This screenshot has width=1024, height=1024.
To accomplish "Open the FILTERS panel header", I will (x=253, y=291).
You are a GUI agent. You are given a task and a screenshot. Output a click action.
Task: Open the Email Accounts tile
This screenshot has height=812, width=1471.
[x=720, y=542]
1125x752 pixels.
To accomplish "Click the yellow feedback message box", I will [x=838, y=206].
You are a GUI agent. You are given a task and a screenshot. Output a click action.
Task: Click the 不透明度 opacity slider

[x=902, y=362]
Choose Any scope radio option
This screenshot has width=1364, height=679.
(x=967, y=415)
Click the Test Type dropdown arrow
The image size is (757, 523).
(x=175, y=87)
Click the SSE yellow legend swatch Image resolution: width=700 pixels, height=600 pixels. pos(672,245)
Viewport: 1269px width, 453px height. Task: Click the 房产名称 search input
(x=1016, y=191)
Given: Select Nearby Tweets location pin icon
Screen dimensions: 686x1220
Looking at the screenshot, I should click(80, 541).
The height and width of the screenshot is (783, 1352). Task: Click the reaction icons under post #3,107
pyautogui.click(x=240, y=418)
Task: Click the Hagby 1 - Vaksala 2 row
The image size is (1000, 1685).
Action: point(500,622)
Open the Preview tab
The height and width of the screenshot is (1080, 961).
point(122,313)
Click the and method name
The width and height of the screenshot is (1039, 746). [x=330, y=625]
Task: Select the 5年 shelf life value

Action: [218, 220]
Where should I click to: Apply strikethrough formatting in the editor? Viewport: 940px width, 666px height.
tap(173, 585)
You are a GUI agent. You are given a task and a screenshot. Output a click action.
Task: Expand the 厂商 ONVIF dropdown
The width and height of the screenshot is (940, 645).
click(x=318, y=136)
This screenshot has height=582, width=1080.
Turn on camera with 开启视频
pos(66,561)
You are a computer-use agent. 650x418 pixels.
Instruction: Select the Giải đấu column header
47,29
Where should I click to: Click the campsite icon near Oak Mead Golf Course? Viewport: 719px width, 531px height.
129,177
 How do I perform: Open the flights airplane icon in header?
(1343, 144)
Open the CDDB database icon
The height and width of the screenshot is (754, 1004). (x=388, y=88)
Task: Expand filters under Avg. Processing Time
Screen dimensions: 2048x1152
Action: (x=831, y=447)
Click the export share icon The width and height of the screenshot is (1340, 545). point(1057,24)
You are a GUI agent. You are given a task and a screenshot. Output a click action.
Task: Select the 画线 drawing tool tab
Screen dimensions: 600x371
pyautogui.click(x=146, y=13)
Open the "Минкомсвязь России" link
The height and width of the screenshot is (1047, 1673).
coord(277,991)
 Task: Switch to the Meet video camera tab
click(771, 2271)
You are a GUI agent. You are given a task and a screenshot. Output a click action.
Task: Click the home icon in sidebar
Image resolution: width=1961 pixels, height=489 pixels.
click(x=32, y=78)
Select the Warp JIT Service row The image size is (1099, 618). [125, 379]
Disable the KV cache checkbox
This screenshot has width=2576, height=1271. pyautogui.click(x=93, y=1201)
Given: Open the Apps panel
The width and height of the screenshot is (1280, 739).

What needs to be done
Starting at the line that contains "Task: Expand filters", repeat each line exactly through the last one in the listing. Include both of those lines and nothing more.

Response area
Task: Expand filters under Avg. Processing Time
Screen dimensions: 2048x1152
Action: (x=831, y=447)
Click the export share icon The width and height of the screenshot is (1340, 545). point(1057,24)
You are a GUI agent. You are given a task and a screenshot. Output a click action.
Task: Select the 画线 drawing tool tab
Screen dimensions: 600x371
pyautogui.click(x=146, y=13)
Open the "Минкомсвязь России" link
The height and width of the screenshot is (1047, 1673).
coord(277,991)
 Task: Switch to the Meet video camera tab
click(771, 2271)
You are a GUI agent. You are given a task and a screenshot. Output a click action.
Task: Click the home icon in sidebar
Image resolution: width=1961 pixels, height=489 pixels.
click(x=32, y=78)
Select the Warp JIT Service row The image size is (1099, 618). [125, 379]
Disable the KV cache checkbox
This screenshot has width=2576, height=1271. pyautogui.click(x=93, y=1201)
Given: Open the Apps panel
The width and height of the screenshot is (1280, 739).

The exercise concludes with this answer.